**Records provided**

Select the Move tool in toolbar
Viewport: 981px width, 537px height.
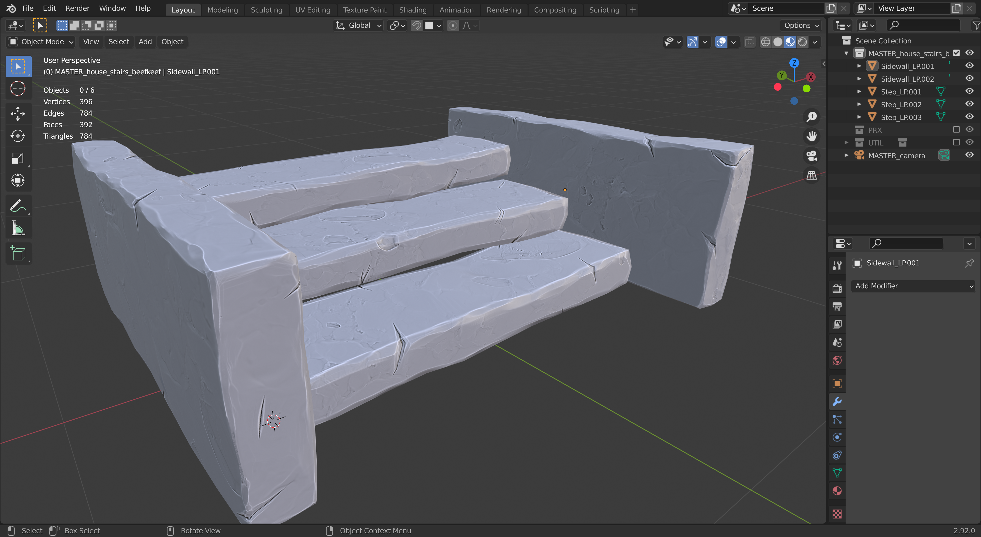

==

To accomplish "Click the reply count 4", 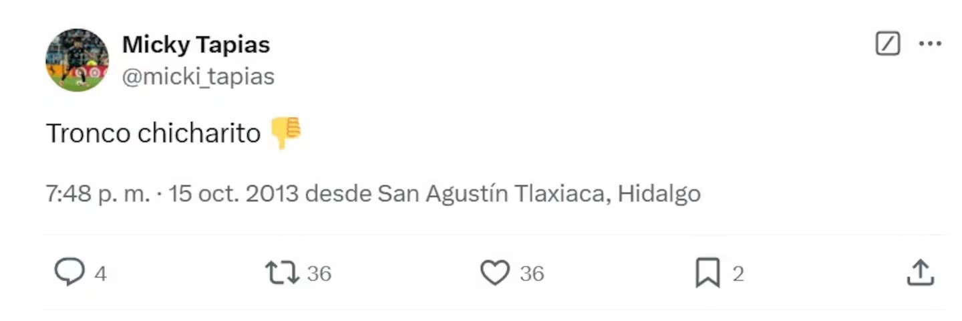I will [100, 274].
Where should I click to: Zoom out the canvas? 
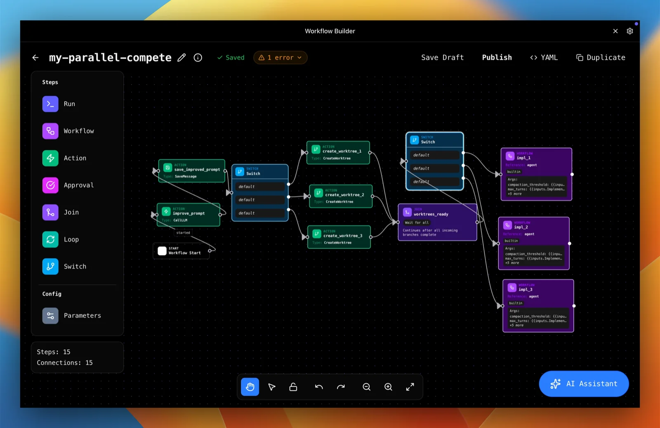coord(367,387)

**Exercise prompt**
Please write out everything in the listing from the line containing "Select the Move tool in toolbar" down to the line containing "Viewport: 981px width, 537px height.", including both of those lines.

**Result**
Select the Move tool in toolbar
Viewport: 981px width, 537px height.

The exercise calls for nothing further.